Normes comptables internationales: l'Europe doit défendre ses intérêts dans le débat sur l'harmonisation


Le Monde, cahier "Eco & entreprise" du mardi 23 avril 2013. Le dernier.La question de l'harmonisation des normes comptables à l'échelle internationale n'est pas récente. Elle se pose toutefois en termes nouveaux après les crises financières de 2007-2008 et de 2010-2011.
Revenons un court instant à la situation antérieure à 2007. Devant le succès grandissant des normes International Financial Reporting Standards (IFRS) - utilisées par les sociétés cotées ou faisant
appel à des investisseurs pour présenter leurs états financiers -, des voix de plus en plus nombreuses plaidaient alors pour une convergence des normes comptables au niveau mondial.
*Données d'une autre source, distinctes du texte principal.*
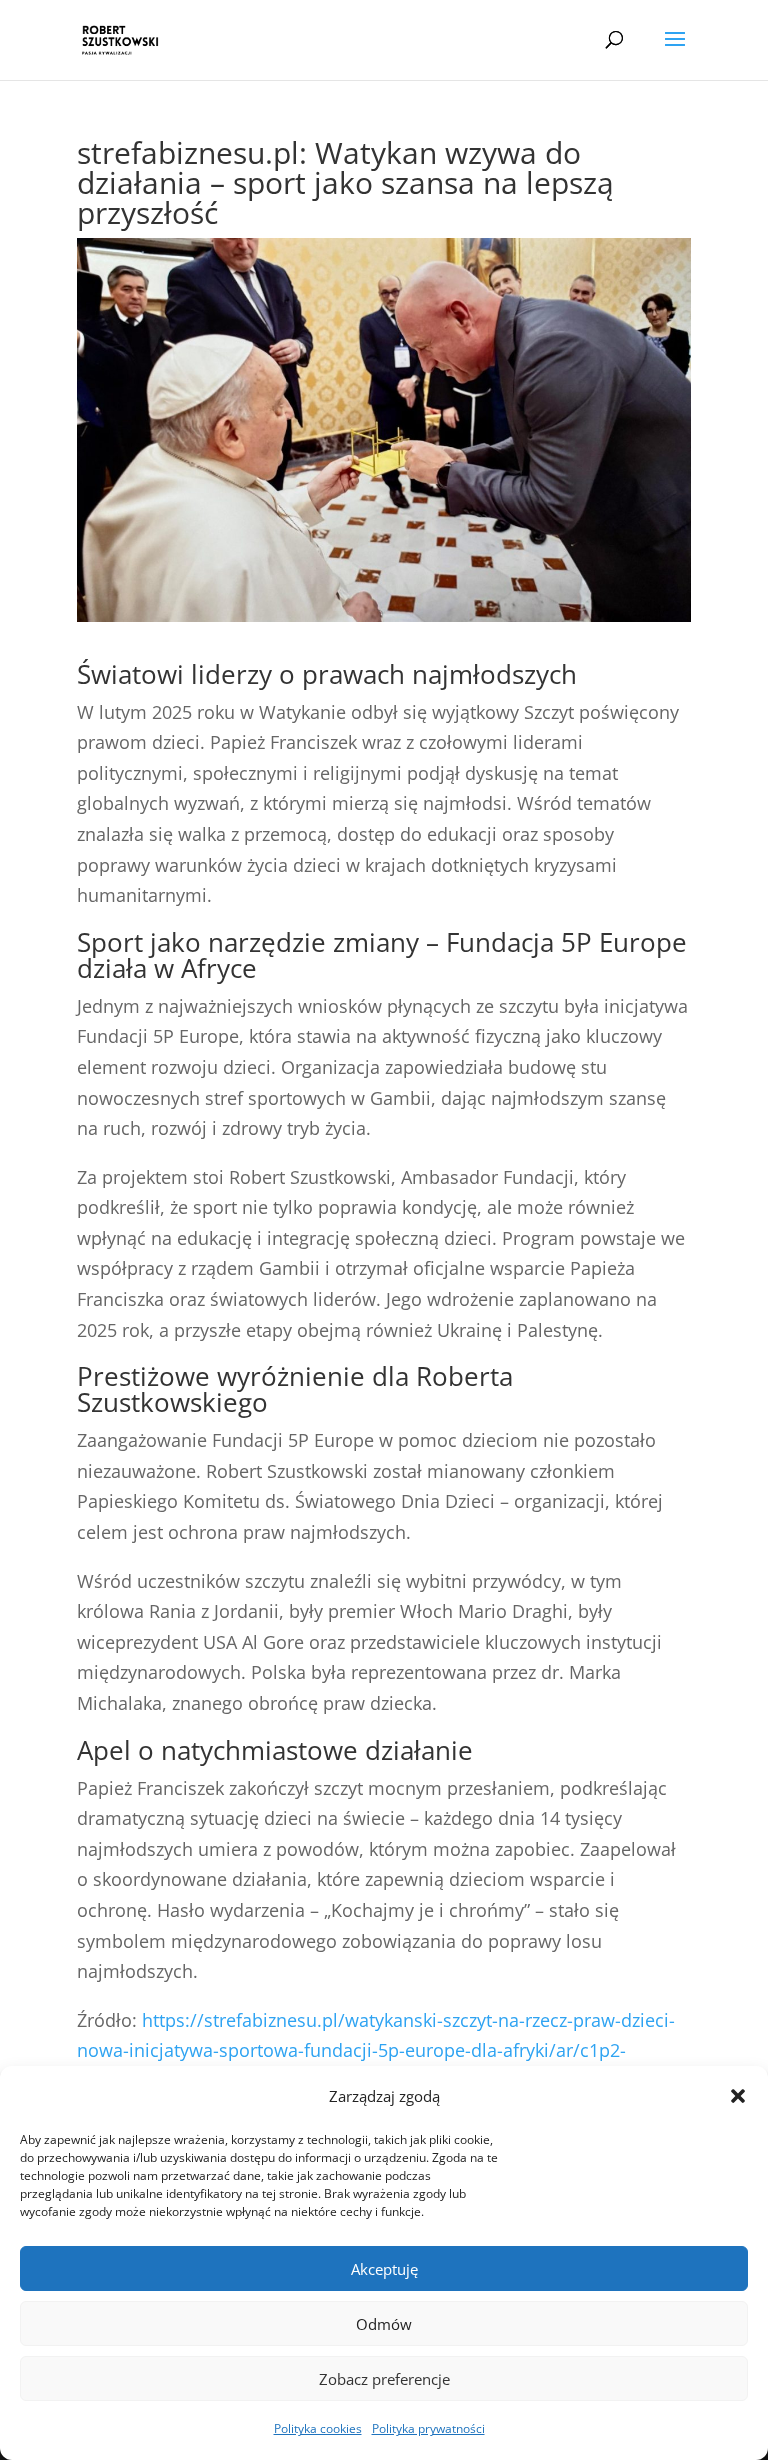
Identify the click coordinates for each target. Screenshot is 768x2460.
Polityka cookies (318, 2428)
Les critiques, notamment de la "juste valeur" (la valeur de marché), bien que déjà présentes, ne semblaient pas à même de remettre en cause la dynamique de convergence qui était à l'oeuvre.

Mais les crises successives, en apportant la démonstration de la "procyclicité" de cette juste valeur - sa capacité à croître ou à décroître en fonction de l'évolution du cycle économique - ont amplifié les critiques. Celles-ci ne se limitent pas à la juste valeur, mais concernent aussi d'autres thèmes tels que la reconnaissance du chiffre d'affaires, les contrats de location ou les effets contre-intuitifs des normes.
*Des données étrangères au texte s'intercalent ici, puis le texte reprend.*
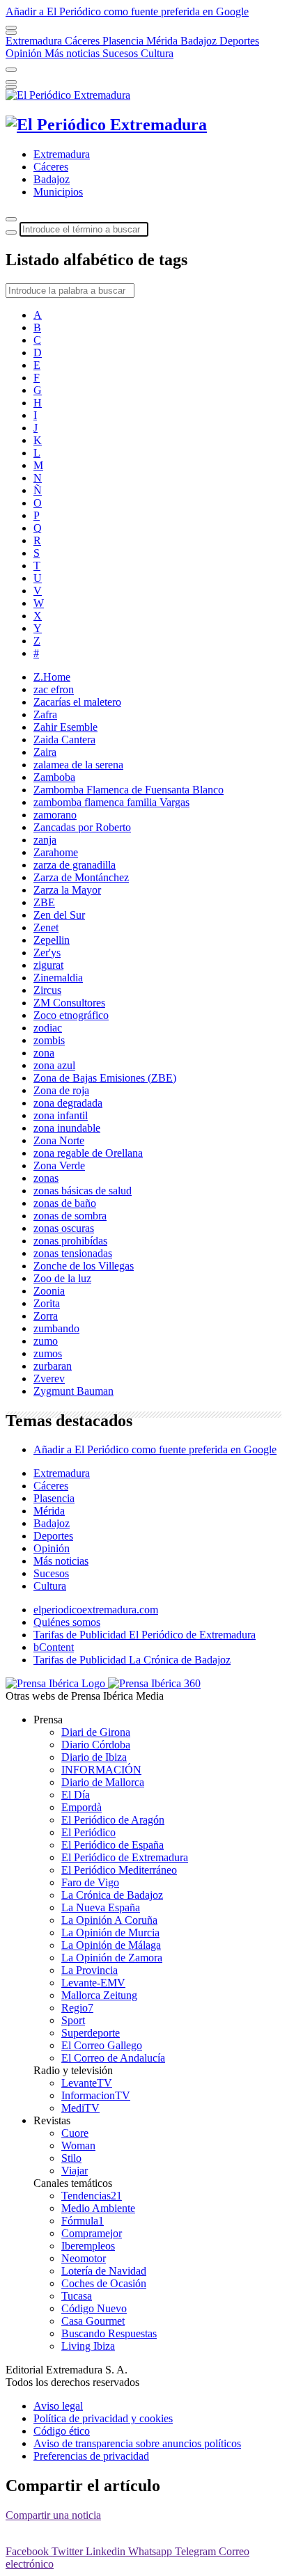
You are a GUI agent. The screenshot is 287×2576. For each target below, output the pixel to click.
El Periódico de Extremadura (124, 1857)
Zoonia (49, 1291)
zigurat (48, 965)
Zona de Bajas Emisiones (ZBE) (104, 1078)
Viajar (74, 2170)
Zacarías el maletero (77, 702)
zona (43, 1053)
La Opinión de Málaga (111, 1945)
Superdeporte (90, 2033)
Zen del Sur (59, 915)
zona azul (54, 1065)
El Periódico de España (112, 1845)
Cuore (74, 2133)
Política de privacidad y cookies (103, 2418)
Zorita (46, 1303)
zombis (49, 1040)
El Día (75, 1795)
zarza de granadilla (74, 865)
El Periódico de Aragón (112, 1820)
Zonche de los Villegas (83, 1266)
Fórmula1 (82, 2221)
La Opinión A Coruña (109, 1920)
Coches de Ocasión (103, 2283)
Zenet (46, 927)
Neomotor (83, 2258)
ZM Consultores (69, 1003)
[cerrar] (11, 82)
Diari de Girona (95, 1732)
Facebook (29, 2551)
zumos (47, 1353)
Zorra (45, 1316)
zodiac (47, 1028)
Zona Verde (59, 1165)
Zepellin (51, 940)
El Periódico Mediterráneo (119, 1870)
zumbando (56, 1328)
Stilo (71, 2158)
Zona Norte (58, 1140)
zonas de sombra (70, 1216)
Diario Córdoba (95, 1745)
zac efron (53, 689)
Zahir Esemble (65, 727)
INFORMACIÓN (101, 1770)
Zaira (44, 752)
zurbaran (52, 1366)
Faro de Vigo (90, 1882)
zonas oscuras (63, 1228)
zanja (44, 840)
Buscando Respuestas (109, 2333)
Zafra (45, 714)
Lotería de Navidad (103, 2271)
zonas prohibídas (70, 1241)
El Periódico (88, 1832)
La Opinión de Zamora (111, 1957)
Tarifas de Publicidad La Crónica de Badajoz (132, 1660)
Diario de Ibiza (94, 1757)
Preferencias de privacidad (91, 2456)
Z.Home (51, 677)
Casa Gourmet (93, 2321)
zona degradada (67, 1103)
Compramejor (91, 2233)
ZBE (44, 902)
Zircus (47, 990)
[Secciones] (11, 28)
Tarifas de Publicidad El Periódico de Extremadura (144, 1635)
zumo (45, 1341)
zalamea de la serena (78, 765)
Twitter (69, 2551)
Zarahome (55, 852)
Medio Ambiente (98, 2208)
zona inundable (66, 1128)
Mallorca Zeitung (99, 1995)
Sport (73, 2020)
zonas (46, 1178)
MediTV (80, 2108)
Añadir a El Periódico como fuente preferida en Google (155, 1449)
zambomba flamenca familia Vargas (111, 802)
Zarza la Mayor (67, 890)
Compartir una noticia (53, 2515)
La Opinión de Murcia (110, 1932)
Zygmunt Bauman (73, 1391)
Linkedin (107, 2551)
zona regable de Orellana (88, 1153)
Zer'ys (47, 952)
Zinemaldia (58, 977)
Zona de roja (61, 1090)
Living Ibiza (88, 2346)
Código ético (61, 2431)
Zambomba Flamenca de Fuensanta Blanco (128, 790)
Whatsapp (151, 2551)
La volonté de convergence entre les normes américaines - Generally Accepted Accounting Principles (US GAAP) - et les IFRS s'était à nouveau manifestée lors du G20 de Pittsburgh (Pennsylvanie) en septembre 2009. Un calendrier très contraint avait été établi avec un délai fixé... à la mi-2011. Mais force est de constater que la route est encore longue.

EFFETS NÉFASTES

D'autant que tous les acteurs concernés ont admis les effets néfastes de la procyclicité des normes de juste valeur et de leur impact potentiel sur la stabilité financière, d'une conception de la performance parfois en décalage avec la réalité des modèles économiques des entreprises et des économies nationales, ou encore d'une confusion implicite entre performance et risque.
En une décennie, les perspectives d'évolution des normes comptables dans le monde ont ainsi profondément changé ; la convergence des normes IFRS avec les US GAAP reste un point sur la ligne d'horizon.
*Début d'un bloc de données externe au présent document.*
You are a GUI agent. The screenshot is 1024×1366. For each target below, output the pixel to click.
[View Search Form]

Dès lors, quel cap se fixer pour réorienter un système de normalisation comptable dont les enjeux dépassent largement la question technique ? C'est la réflexion développée dans le cinquantième cahier du think tank En Temps Réel, Normes comptables : la mondialisation en panne (www.entempsreel.com).
Cette situation amène en effet à s'interroger de nouveau sur la manière dont s'établit la légitimité d'un système aux conséquences réelles pour les économies. L'Europe a tenté de peser, avec un résultat mitigé, en faveur d'une plus grande influence des autorités publiques dans la gouvernance de l'International Accounting Standards Board (IASB), dont émanent les normes comptables IFRS.

La récente nomination par le commissaire européen au marché intérieur et aux services, Michel Barnier, d'un "conseiller spécial", Philippe Maystadt, dont la mission est de renforcer la contribution de l'Union européenne (UE) à l'élaboration des IFRS et d'améliorer la gouvernance des institutions qui les élaborent, montre l'importance du sujet.

DEUX ENJEUX MAJEURS

La pérennité des normes IFRS repose sur deux enjeux majeurs : d'une part, mieux prendre en compte les exigences des utilisateurs, notamment les émetteurs et les investisseurs, par nature très divers ; d'autre part, permettre à l'Europe de recouvrer une souveraineté trop longtemps délaissée en la matière.
Certains verront dans cette affirmation une remise en cause de la volonté d'établir des règles communes à un marché mondialisé. C'est au contraire par un meilleur équilibre des forces que les normes IFRS pourront se refaire une santé. La convergence ne doit pas se faire à n'importe quel prix, et elle ne pourra se construire que par une saine confrontation entre différents modèles.

Il ne s'agit pas ici de remettre en cause les IFRS, ni de développer des normes européennes. Il s'agit plutôt d'assurer la pérennité des premières en s'interrogeant sur la pertinence d'une méthode d'adoption de ces normes qui prive l'UE de son autorité dans ce domaine - autorité dont la plupart des pays du monde se sont dotés -, l'empêchant ainsi de prendre en compte les spécificités de nos économies.
Et ce d'autant plus que la dynamique d'harmonisation complète des normes à l'échelle universelle n'est d'ores et déjà plus à l'oeuvre et qu'il est établi qu'une éventuelle adoption des IFRS par les Etats-Unis se ferait selon un mécanisme formel de "filtrage" (endorsement) leur permettant de modifier les normes, de les rejeter ou de les adopter partiellement.

Ce que de nombreux pays ont fait, il est temps pour l'UE de l'accomplir. Elle doit se doter d'une organisation ayant une capacité de recherche, de contribution et d'influence dans le débat comptable à l'échelle mondiale, un équivalent du Financial Accounting Standards Board (FASB) américain.